___ DATA EXTRACTS
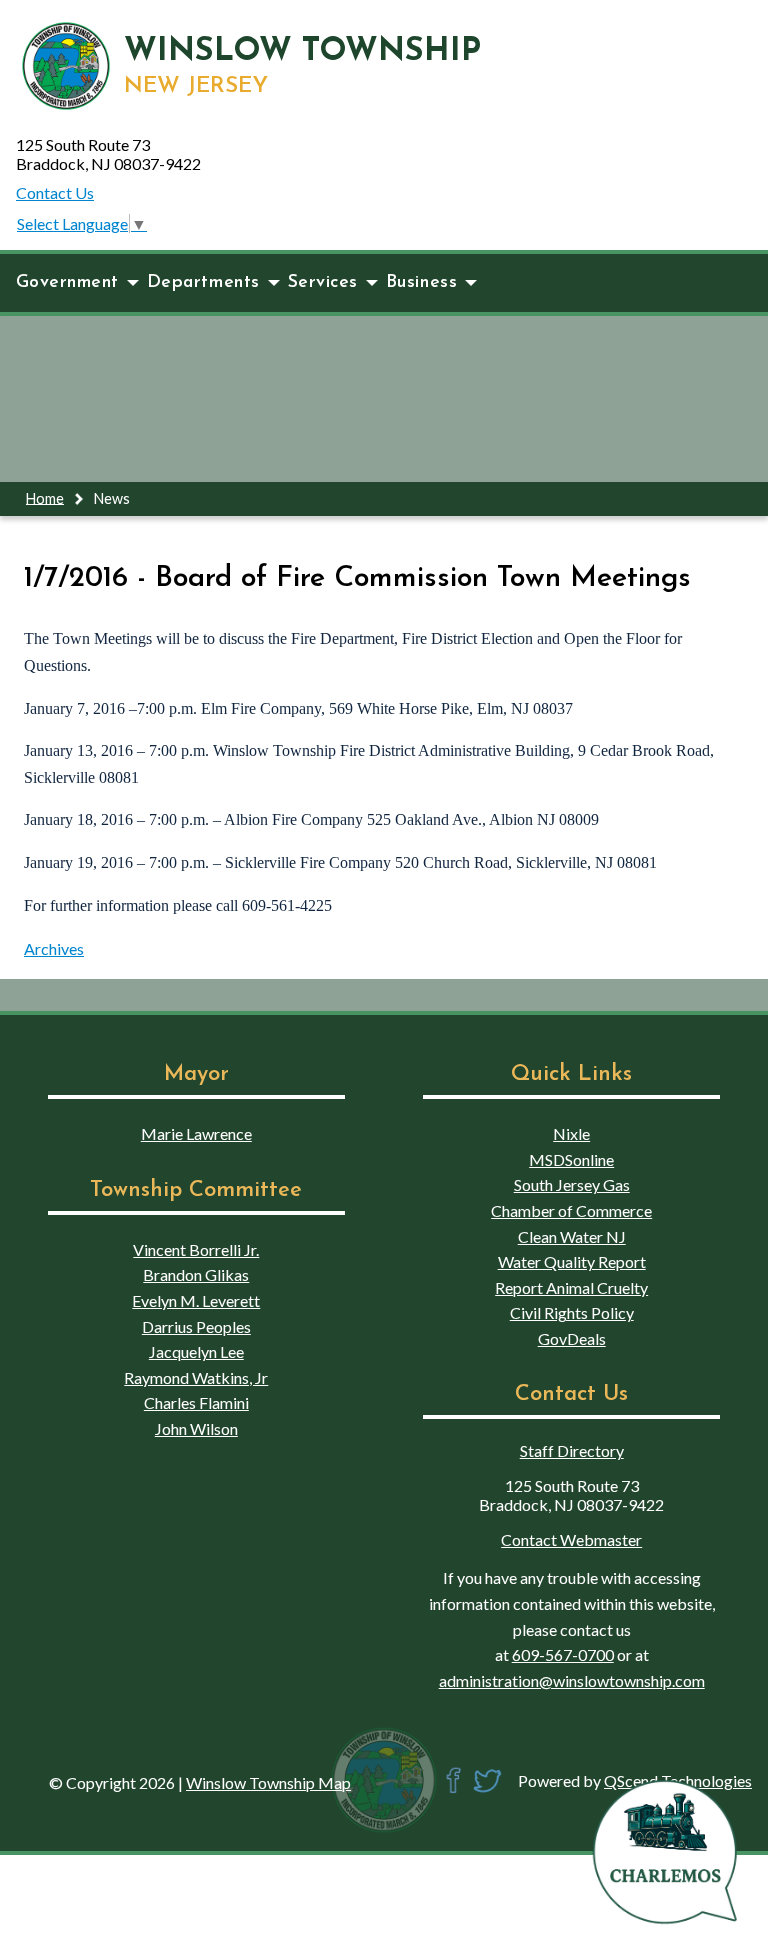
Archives (54, 948)
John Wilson (196, 1428)
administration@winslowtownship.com (572, 1680)
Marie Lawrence (196, 1133)
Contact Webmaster (571, 1539)
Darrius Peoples (196, 1326)
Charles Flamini (196, 1402)
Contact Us (55, 192)
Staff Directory (572, 1450)
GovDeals (572, 1338)
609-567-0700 (563, 1654)
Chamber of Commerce (571, 1210)
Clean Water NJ (572, 1236)
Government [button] (67, 282)
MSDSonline (571, 1159)
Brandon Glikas (196, 1274)
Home (45, 497)
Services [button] (323, 282)
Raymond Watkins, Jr (196, 1377)
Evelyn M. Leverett (196, 1300)
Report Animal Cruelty (571, 1287)
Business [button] (421, 282)
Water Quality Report (572, 1261)
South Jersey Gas (572, 1184)
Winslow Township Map (268, 1782)
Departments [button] (203, 282)
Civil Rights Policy (572, 1312)
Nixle (571, 1133)
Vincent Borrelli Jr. (196, 1249)
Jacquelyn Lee (196, 1351)
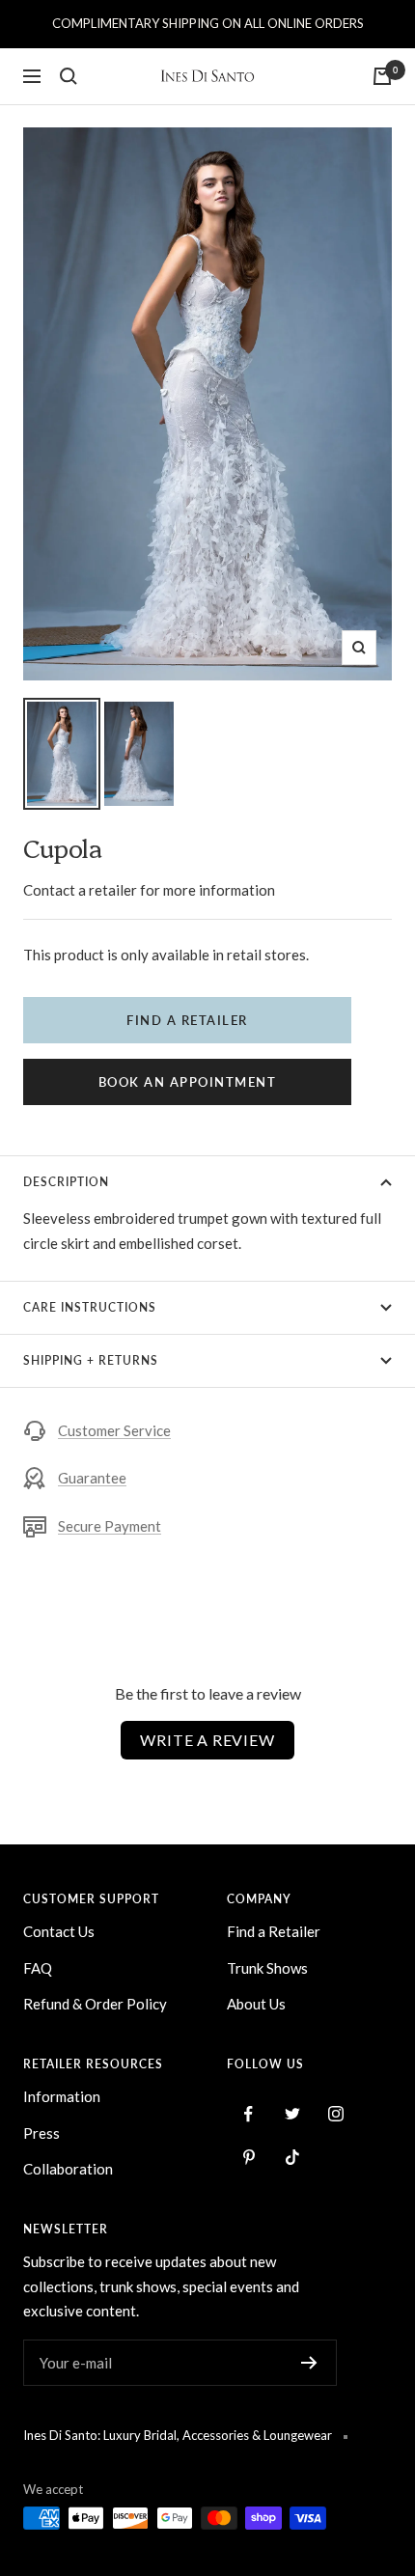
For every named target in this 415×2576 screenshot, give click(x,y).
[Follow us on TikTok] (292, 2157)
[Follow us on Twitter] (292, 2114)
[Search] (68, 76)
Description (66, 1182)
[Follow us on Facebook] (248, 2114)
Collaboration (68, 2168)
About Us (256, 2003)
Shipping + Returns (90, 1360)
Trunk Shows (267, 1968)
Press (41, 2133)
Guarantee (92, 1477)
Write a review (207, 1740)
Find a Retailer (273, 1931)
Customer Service (114, 1430)
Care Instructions (89, 1307)
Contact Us (59, 1931)
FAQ (37, 1968)
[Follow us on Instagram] (335, 2114)
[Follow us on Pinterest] (248, 2157)
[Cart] (382, 76)
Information (61, 2096)
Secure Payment (109, 1526)
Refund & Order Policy (95, 2003)
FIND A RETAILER (187, 1020)
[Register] (309, 2362)
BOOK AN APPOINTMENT (187, 1082)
______
BRIEF
All pictures are to be dropped, and the records above returned exactly.

EXERCISE RESPONSE
Archives (54, 948)
John Wilson (196, 1428)
administration@winslowtownship.com (572, 1680)
Marie Lawrence (196, 1133)
Contact Webmaster (571, 1539)
Darrius Peoples (196, 1326)
Charles Flamini (196, 1402)
Contact Us (55, 192)
Staff Directory (572, 1450)
GovDeals (572, 1338)
609-567-0700 (563, 1654)
Chamber of Commerce (571, 1210)
Clean Water NJ (572, 1236)
Government [button] (67, 282)
MSDSonline (571, 1159)
Brandon Glikas (196, 1274)
Home (45, 497)
Services [button] (323, 282)
Raymond Watkins, Jr (196, 1377)
Evelyn M. Leverett (196, 1300)
Report Animal Cruelty (571, 1287)
Business [button] (421, 282)
Water Quality Report (572, 1261)
South Jersey Gas (572, 1184)
Winslow Township Map (268, 1782)
Departments [button] (203, 282)
Civil Rights Policy (572, 1312)
Nixle (571, 1133)
Vincent Borrelli Jr. (196, 1249)
Jacquelyn Lee (196, 1351)
For every named target in this 415×2576 screenshot, give click(x,y).
[Follow us on TikTok] (292, 2157)
[Follow us on Twitter] (292, 2114)
[Search] (68, 76)
Description (66, 1182)
[Follow us on Facebook] (248, 2114)
Collaboration (68, 2168)
About Us (256, 2003)
Shipping + Returns (90, 1360)
Trunk Shows (267, 1968)
Press (41, 2133)
Guarantee (92, 1477)
Write a review (207, 1740)
Find a Retailer (273, 1931)
Customer Service (114, 1430)
Care Instructions (89, 1307)
Contact Us (59, 1931)
FAQ (37, 1968)
[Follow us on Instagram] (335, 2114)
[Follow us on Pinterest] (248, 2157)
[Cart] (382, 76)
Information (61, 2096)
Secure Payment (109, 1526)
Refund & Order Policy (95, 2003)
FIND A RETAILER (187, 1020)
[Register] (309, 2362)
BOOK AN APPOINTMENT (187, 1082)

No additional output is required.